Они прошли двадцать, а то и все тридцать ли. Уже начало смеркаться. Вдруг показались какие-то строения с башнями.
– Брат! – обратился Танский монах к Сунь Укуну. – Это наверняка монастырь! Здесь и попросимся на ночлег, а завтра отправимся дальше.
Вскоре они приблизились к воротам.
Танский монах пошел вперед, а остальные расположились под ивами, только Сунь Укун стоял и стерег деву.
Подойдя вплотную к воротам, Танский монах увидел, что они покосились, вокруг царило запустение и не было ни души. Он вошел внутрь. Древний монастырь казался покинутым, когда-то богатый двор порос мхом и лишайником, дорожки заросли бурьяном. То тут, то там мелькали светляки, словно летающие фонарики, не слышно было колокола, отбивающего часы, лишь квакали лягушки. У праведного монаха потекли из глаз слезы.
Набравшись храбрости, он прошел через вторые ворота и здесь увидел развалины колокольни и сторожевой башни, а также медный колокол, вросший в землю. Верхняя его часть от дождей покрылась белым как снег налетом, а внизу он стал синим, как индиго, от испарений земли.
Поглаживая колокол рукою, Танский монах стал громко вздыхать и охать, чем растревожил обитателей монастыря. Первым услышал его голос монах, ведавший возжиганием лампад и благовоний. Он поднялся с земли, подобрал обломок кирпича и кинул его прямо в колокол. Танский монах с перепугу повалился наземь, хотел бежать, но зацепился за корень дерева и снова упал. Тогда он поднял голову и стал взывать:
Тем временем монах подбежал к Сюаньцзану, помог ему подняться и учтиво сказал:
– Прошу тебя, почтенный, вставай скорей! Не бойся, здесь нет нечистой силы, это я кинул в колокол осколок кирпича, вот он и звякнул!
Танский монах поднял голову и поглядел на говорившего.
– А сам ты не оборотень? Может, злой дух? – с опаской спросил он, вглядываясь в безобразное чумазое лицо незнакомца. – Имей в виду, я из великого Танского государства. Мои ученики умеют покорять драконов и укрощать тигров. И если только ты их рассердишь, прощайся с жизнью!
Монах опустился на колени и отвечал:
– Я не оборотень и не злой дух, а служу в этом монастыре, приставлен к курильницам и лампадам.
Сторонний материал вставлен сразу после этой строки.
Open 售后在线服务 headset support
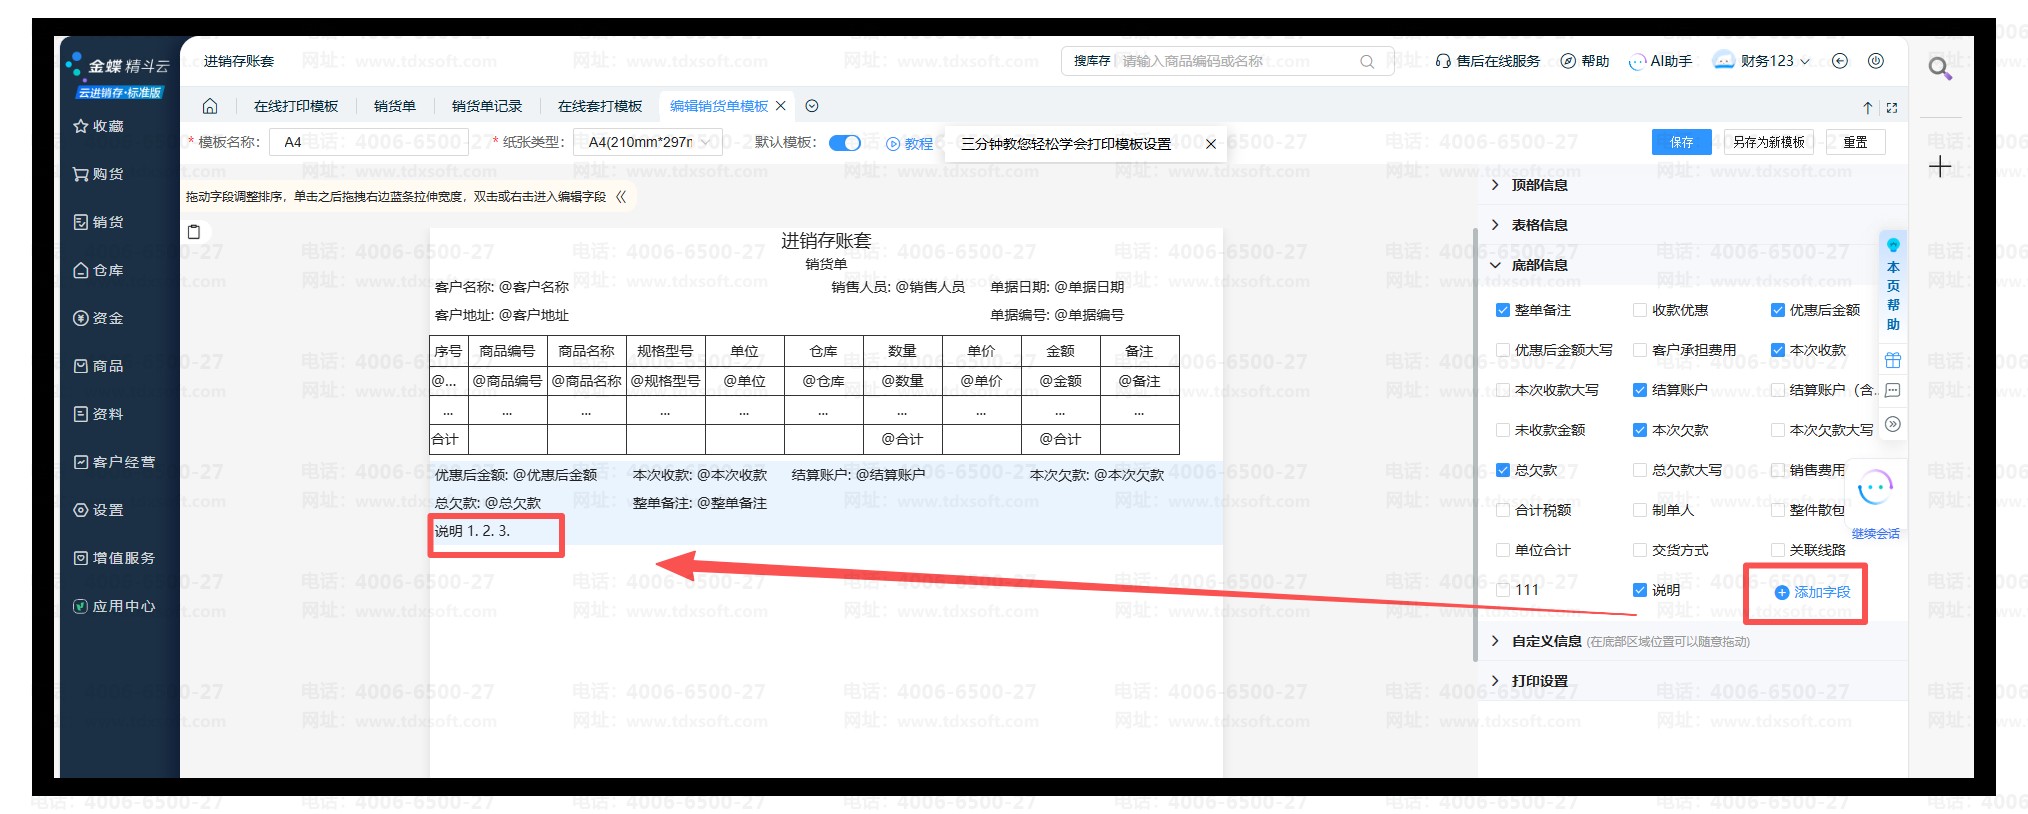 click(1487, 61)
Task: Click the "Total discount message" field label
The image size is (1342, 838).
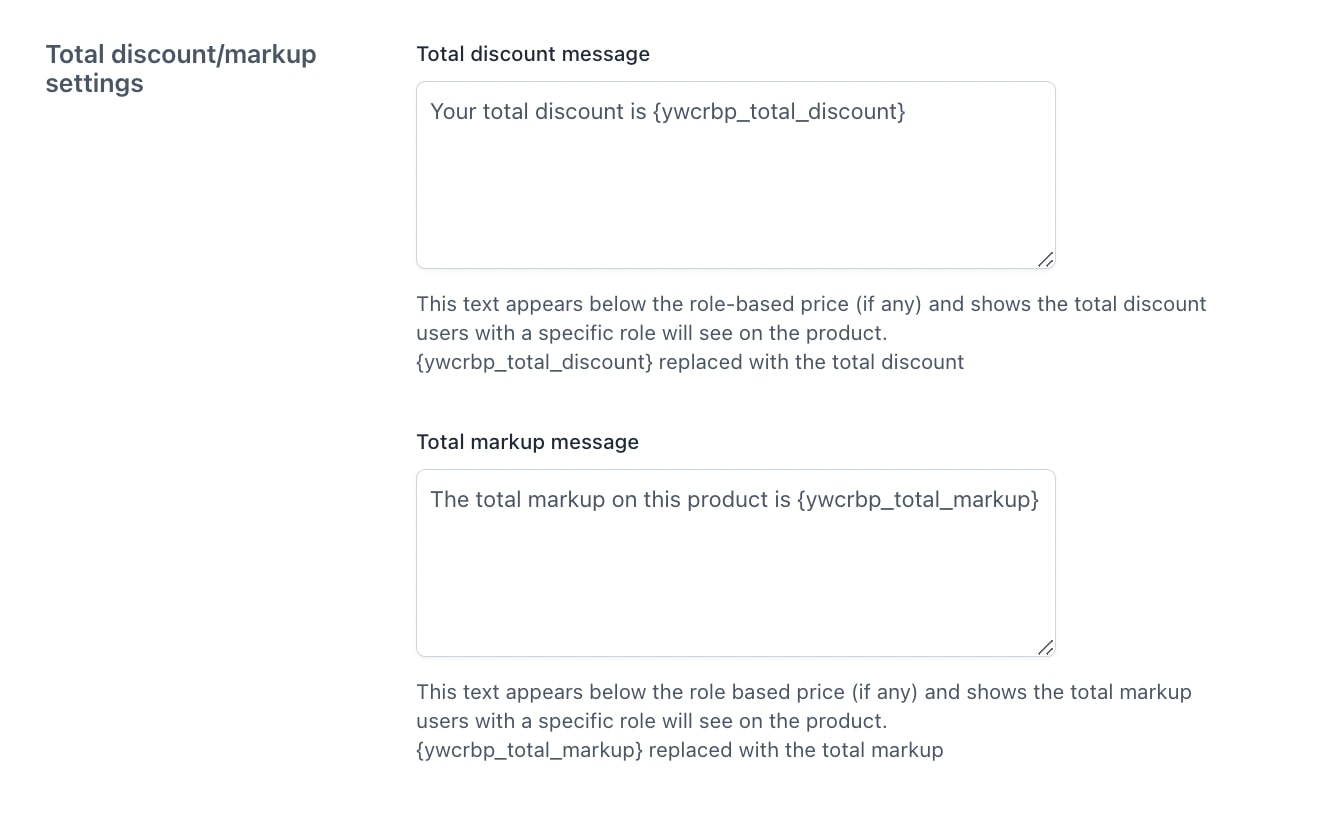Action: tap(533, 54)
Выслушав монаха, Сюаньцзан совсем успокоился.
– Ну и напугал ты меня! – сказал он чумазому. – Чуть не до смерти! А теперь веди меня к себе!
Монах повел Сюаньцзана за собой, и они вошли за третьи ворота. Тут перед Сюаньцзаном предстала совсем иная картина: все было исполнено роскоши и великолепия.
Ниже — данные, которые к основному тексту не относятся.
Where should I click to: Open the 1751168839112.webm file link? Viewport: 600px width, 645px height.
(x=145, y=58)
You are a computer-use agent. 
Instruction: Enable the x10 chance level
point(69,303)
Изумленный Танский монах шагу не смел ступить дальше и обратился к монаху:
– Скажи мне, отчего это у вас при входе царит запустение, а здесь, внутри, такое благолепие?
Монах ухмыльнулся.
– Почтенный отец! – ответил он. – На этой горе по соседству с нами поселились дерзкие разбойники. В ясную погоду они бродят по горе, грабят людей, а в ненастье укрываются в нашем монастыре. Это они повалили изваяние хранителей Будды и все сломали, чтобы разводить костры. Обитатели нашего монастыря все слабые и хилые, вот и боятся им слово сказать. Поэтому мы и решили отдать этим насильникам переднюю часть монастыря под жилье, а сами собрали подаяния от разных благодетелей и выстроили себе другой монастырь, на задворках. Так у нас на Западе принято размежевывать чистых от нечистых…
– Вот оно что! – с удивлением произнес Танский монах.
Они пошли дальше и увидели еще одни ворота, а над воротами пять крупных иероглифов: «Обитель Созерцания лесов и обуздания морей». Только было они собрались войти в ворота, как появился монах-лама.